A notice will be valid as long as the following conditions apply:

    · the notice is in respect of the contributions;

    · the notice is not for an amount covered by a previous notice;

    · at the time when the notice is given:

    · the contributor is a member of the fund or the holder of the RSA;

    · the trustee or RSA provider holds the contribution (for example, a notice will not be valid if a partial roll-over of the superannuation benefit which includes the contribution covered in the notice has been made);

    · the trustee or RSA provider has not begun to pay a superannuation income stream based on the contribution; or

    · before the notice is given:

    · a contributions splitting application has not been made in relation to the contribution; and;

    · the trustee or RSA provider has not rejected the application.

It is assumed that your client will provide a valid notice to the trustee of the superannuation fund in accordance with section 290-170 of the ITAA 1997 and that the trustee of your client's superannuation fund will acknowledge that notice.

Deduction limits:

From 1 July 2007 the previous age based limits on deductions for personal superannuation contributions have been abolished. As a result a person can now claim a full deduction for the amount of the contribution made.

However, the allowable deduction is limited under subsection 26-55(2) of the ITAA 1997 to the amount of assessable income remaining after subtracting all other deductions (excluding previous year's tax losses and any deductions for farm management losses) from a taxpayer's assessable income.

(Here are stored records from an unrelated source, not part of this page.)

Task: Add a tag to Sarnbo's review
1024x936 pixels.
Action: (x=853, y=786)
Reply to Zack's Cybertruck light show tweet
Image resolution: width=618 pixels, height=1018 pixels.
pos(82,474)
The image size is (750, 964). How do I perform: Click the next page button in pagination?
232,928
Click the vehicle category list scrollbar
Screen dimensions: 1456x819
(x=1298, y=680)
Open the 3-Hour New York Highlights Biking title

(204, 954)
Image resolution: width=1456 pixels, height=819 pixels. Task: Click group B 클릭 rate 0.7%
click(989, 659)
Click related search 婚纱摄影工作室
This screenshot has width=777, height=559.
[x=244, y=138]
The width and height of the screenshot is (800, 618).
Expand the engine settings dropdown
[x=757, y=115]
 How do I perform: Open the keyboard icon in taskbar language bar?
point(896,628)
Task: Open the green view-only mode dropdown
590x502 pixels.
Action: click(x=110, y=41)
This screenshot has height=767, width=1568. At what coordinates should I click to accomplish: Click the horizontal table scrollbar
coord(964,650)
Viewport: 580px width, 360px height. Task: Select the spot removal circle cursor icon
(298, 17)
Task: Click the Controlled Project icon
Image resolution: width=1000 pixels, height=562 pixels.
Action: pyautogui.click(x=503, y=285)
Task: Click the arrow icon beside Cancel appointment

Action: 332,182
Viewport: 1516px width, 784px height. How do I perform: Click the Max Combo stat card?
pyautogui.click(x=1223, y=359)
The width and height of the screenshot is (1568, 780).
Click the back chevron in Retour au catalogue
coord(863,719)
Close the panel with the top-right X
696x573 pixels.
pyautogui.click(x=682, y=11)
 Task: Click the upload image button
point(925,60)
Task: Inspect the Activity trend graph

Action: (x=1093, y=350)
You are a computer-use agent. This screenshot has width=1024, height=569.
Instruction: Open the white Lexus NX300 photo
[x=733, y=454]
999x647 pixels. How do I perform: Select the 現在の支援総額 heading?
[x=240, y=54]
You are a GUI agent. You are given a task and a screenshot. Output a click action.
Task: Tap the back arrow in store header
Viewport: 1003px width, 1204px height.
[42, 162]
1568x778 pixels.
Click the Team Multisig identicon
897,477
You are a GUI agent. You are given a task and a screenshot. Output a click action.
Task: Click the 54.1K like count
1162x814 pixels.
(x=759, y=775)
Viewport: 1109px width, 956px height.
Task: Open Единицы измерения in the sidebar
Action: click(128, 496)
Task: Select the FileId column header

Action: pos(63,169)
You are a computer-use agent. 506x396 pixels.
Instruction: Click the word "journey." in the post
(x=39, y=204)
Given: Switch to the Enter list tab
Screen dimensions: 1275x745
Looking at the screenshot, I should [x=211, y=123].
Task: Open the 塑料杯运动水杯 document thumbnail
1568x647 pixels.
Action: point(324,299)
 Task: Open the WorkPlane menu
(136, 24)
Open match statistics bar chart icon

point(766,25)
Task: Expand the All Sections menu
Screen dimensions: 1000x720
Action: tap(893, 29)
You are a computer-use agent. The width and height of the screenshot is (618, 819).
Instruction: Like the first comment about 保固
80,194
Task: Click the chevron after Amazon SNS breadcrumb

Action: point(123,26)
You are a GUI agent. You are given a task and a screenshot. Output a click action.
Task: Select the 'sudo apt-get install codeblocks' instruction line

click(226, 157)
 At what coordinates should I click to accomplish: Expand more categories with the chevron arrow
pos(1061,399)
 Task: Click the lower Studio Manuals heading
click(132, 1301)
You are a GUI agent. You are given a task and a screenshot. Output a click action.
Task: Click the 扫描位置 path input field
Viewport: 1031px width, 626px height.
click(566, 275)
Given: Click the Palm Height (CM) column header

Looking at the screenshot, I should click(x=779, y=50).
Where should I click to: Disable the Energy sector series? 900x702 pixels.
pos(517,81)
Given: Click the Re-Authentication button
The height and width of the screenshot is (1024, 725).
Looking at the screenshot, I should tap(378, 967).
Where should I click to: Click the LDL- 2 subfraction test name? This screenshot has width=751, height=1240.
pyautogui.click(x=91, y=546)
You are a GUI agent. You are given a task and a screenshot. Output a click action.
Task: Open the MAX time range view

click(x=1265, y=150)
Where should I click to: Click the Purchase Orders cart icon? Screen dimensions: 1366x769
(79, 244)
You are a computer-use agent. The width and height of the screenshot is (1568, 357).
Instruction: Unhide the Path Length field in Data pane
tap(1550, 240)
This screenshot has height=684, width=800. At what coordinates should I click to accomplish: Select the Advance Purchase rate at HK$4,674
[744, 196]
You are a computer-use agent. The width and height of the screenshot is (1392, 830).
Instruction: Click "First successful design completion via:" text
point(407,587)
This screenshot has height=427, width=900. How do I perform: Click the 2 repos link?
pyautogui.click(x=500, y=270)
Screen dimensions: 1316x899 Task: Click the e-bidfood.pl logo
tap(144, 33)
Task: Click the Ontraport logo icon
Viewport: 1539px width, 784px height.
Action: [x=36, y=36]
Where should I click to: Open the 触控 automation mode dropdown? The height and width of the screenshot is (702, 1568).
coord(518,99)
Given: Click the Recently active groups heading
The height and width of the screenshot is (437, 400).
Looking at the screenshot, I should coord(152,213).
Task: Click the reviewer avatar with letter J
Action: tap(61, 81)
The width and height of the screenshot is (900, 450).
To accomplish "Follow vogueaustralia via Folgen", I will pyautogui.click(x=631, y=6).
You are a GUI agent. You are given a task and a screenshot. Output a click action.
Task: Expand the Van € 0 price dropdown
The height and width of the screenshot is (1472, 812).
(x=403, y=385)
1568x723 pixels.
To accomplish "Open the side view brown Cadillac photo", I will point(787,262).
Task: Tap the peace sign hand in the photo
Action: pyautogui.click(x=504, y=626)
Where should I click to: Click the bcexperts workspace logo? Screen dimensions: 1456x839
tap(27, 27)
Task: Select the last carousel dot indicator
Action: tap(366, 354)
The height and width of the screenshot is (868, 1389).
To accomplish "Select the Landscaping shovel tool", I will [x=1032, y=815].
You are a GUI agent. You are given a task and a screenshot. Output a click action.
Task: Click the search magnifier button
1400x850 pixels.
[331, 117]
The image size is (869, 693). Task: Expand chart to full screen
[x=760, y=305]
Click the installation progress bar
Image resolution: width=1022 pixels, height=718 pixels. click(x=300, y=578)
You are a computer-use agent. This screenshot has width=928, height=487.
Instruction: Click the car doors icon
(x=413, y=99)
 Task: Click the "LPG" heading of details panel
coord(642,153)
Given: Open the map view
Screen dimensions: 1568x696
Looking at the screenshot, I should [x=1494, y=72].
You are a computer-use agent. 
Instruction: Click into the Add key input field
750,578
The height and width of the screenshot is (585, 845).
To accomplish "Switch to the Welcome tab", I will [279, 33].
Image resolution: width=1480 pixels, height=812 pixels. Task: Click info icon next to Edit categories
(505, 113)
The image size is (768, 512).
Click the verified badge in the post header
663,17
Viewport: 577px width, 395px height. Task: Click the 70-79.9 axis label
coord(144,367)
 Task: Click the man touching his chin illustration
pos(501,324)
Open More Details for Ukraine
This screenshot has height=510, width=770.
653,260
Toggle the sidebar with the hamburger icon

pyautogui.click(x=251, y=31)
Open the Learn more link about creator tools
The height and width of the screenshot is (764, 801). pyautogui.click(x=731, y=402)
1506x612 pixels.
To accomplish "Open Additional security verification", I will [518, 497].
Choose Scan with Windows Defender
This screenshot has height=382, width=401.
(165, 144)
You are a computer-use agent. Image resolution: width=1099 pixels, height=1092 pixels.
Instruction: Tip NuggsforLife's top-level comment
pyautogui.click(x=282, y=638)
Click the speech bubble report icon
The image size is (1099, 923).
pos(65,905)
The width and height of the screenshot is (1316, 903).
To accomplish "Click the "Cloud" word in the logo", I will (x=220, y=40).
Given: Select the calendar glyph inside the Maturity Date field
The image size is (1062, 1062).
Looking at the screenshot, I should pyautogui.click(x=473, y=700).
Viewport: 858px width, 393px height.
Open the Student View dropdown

Thus a deduction for personal superannuation contributions cannot add to or create a loss.

Limits on concessional contributions

It should be noted that from 1 July 2007, there is a limit on the amount that a person can contribute into superannuation for an income year, which will be concessionally taxed.

One type of contribution is known as a concessional contribution, one example being personal contributions claimed as a tax deduction.

In the 2010-11 income year, the concessional contributions cap (the cap) is $25,000. However, an increased cap applies until 30 June 2012 for people 50 years old or over. For the 2010-11 and 2011-12 income years the annual cap is $50,000 for people 50 years or over. If a person has more than one fund, all concessional contributions made to all the persons' funds are added together and count towards the cap. This cap is not indexed.

Conclusion:

Based on the assumptions and facts previously noted, your client will satisfy the requirements to claim a deduction under section 290-150 of the ITAA 1997 for personal contributions made in the 2010-11 income year.